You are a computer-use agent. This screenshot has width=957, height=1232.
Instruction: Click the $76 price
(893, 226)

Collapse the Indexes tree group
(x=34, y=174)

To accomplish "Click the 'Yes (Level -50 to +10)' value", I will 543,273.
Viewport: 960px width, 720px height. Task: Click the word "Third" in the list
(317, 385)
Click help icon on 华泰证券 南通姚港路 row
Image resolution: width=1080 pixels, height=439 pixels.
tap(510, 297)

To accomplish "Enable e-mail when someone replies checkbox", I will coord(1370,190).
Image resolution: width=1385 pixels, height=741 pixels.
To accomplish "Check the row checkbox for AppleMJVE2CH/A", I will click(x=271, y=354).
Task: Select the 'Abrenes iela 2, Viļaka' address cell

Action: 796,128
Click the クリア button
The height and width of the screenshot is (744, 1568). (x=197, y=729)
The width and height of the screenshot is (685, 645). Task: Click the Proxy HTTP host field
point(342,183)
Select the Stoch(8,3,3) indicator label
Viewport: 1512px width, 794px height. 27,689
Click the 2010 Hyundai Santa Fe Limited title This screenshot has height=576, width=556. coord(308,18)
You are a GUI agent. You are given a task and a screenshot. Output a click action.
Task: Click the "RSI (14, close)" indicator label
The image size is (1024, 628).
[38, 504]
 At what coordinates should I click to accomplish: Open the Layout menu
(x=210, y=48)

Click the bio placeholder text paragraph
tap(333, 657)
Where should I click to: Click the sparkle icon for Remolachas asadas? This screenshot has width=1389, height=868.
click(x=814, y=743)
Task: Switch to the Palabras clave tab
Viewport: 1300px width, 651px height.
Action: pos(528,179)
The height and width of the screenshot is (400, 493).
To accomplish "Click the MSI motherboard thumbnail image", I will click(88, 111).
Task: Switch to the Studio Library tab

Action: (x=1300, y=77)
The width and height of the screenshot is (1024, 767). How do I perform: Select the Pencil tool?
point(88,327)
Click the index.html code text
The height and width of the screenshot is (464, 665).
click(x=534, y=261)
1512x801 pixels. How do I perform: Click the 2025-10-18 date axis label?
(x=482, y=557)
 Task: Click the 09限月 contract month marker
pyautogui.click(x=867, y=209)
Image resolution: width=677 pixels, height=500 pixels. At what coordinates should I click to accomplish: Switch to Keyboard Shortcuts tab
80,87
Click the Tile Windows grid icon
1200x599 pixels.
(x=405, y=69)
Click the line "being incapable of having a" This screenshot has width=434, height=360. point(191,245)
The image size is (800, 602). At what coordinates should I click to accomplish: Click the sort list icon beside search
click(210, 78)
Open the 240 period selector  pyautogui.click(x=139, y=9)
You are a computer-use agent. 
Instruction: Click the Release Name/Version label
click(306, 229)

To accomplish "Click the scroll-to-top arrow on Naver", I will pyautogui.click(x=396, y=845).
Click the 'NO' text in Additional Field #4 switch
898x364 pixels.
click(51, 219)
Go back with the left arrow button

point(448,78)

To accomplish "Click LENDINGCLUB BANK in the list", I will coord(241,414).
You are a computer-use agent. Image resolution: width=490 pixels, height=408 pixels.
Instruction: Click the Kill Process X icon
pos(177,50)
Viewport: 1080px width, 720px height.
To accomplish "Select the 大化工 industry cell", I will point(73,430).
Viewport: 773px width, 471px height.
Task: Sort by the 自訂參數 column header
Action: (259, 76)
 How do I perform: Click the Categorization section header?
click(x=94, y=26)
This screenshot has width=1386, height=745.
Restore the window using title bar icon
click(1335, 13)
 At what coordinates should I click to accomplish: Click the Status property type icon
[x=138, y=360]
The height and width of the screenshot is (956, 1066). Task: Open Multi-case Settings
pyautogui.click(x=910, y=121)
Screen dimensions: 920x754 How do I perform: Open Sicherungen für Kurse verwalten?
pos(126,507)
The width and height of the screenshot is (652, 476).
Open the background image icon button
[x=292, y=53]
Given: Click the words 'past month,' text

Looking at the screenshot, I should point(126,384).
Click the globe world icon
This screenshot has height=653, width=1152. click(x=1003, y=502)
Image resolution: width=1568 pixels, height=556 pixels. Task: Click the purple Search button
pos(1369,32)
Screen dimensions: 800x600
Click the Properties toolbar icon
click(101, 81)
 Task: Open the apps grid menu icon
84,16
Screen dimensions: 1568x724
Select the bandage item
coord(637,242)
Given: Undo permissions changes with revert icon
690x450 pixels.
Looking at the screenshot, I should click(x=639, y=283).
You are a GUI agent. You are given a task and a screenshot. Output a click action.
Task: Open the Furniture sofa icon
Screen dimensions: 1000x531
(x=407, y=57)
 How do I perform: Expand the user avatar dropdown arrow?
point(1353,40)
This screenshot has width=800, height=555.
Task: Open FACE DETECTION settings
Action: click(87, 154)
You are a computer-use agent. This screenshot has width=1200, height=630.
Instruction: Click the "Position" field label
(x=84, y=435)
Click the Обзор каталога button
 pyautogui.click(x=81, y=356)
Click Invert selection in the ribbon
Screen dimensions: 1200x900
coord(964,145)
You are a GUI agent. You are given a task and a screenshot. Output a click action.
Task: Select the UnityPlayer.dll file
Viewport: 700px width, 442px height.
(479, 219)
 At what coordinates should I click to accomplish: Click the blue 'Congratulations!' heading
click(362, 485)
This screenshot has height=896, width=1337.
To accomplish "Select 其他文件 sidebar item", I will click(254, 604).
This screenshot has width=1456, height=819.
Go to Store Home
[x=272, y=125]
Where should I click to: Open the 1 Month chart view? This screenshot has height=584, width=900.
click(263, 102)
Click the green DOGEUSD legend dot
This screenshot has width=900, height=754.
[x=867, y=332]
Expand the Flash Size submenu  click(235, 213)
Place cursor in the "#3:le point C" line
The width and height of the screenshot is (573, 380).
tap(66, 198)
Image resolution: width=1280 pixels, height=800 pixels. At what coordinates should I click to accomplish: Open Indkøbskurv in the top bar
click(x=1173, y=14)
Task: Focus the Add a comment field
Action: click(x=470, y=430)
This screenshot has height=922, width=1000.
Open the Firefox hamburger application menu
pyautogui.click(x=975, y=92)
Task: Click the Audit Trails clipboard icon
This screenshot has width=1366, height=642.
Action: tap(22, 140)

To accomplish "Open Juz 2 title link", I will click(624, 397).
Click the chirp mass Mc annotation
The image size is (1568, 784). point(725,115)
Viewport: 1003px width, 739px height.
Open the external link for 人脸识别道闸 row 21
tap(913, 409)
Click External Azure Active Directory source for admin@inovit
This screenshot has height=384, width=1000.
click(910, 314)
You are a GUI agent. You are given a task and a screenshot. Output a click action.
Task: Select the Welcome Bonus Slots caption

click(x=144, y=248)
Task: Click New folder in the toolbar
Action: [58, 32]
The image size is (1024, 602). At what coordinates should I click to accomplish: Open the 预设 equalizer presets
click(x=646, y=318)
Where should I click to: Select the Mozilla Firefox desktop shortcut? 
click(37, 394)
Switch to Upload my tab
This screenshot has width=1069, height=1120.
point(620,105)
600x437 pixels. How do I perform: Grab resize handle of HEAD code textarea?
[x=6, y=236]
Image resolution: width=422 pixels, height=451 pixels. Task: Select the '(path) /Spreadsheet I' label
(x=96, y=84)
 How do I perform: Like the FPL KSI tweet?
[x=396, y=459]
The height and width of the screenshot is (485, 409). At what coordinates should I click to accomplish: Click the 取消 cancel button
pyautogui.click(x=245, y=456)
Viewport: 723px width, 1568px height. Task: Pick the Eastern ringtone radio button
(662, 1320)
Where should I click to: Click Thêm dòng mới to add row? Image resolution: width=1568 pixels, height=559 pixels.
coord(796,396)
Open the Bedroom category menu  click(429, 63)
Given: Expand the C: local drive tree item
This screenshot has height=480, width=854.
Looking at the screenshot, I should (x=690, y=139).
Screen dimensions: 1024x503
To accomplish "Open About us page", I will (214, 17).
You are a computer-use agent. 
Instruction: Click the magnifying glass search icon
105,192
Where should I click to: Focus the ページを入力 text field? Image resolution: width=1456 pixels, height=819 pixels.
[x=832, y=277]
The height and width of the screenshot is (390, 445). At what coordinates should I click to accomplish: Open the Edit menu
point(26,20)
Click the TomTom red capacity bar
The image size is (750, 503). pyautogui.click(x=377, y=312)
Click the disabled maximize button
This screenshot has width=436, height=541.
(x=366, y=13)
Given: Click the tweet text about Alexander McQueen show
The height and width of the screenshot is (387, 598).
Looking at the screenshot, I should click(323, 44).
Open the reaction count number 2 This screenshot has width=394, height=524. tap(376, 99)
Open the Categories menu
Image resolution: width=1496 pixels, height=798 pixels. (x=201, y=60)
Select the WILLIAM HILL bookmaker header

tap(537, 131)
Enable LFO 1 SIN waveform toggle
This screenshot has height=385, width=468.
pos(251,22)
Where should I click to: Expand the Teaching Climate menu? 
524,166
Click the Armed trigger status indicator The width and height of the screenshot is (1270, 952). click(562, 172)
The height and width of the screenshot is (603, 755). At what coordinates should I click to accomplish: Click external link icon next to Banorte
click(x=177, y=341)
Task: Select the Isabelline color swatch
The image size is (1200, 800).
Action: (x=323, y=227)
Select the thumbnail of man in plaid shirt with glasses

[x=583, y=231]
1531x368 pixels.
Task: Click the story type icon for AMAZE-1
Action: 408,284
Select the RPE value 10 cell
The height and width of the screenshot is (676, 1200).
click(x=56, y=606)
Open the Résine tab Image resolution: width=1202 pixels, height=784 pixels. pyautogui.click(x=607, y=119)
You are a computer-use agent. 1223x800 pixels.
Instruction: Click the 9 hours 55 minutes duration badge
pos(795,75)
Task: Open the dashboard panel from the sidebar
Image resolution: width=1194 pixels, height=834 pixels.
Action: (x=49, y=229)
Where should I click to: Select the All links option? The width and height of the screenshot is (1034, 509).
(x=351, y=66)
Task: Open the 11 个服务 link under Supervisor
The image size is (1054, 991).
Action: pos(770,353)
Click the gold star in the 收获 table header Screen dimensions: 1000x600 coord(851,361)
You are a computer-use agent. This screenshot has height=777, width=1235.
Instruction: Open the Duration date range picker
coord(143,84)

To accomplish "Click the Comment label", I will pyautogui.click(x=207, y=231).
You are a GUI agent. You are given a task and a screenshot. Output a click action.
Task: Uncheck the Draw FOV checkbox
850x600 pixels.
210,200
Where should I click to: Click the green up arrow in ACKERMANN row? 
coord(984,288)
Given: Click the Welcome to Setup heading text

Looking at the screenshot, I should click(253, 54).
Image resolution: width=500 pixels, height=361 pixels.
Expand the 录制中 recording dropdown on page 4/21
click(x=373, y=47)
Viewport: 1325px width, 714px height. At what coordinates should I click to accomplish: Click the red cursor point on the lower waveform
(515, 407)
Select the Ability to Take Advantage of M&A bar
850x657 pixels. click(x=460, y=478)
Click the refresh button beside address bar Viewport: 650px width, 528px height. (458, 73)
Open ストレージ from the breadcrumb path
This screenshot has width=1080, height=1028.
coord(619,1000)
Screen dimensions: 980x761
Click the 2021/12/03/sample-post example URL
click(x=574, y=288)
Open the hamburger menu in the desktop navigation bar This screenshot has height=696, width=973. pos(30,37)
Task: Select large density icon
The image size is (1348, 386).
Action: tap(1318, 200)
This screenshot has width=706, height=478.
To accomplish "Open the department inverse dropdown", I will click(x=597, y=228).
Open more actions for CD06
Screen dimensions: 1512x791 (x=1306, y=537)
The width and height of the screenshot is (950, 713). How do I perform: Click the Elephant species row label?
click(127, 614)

AIM OF THE EXERCISE
Each line in the data where the string "checkbox" occurs should be identified and copied.

YOUR RESPONSE
To accomplish "Enable e-mail when someone replies checkbox", I will coord(1370,190).
To accomplish "Check the row checkbox for AppleMJVE2CH/A", I will click(x=271, y=354).
Task: Uncheck the Draw FOV checkbox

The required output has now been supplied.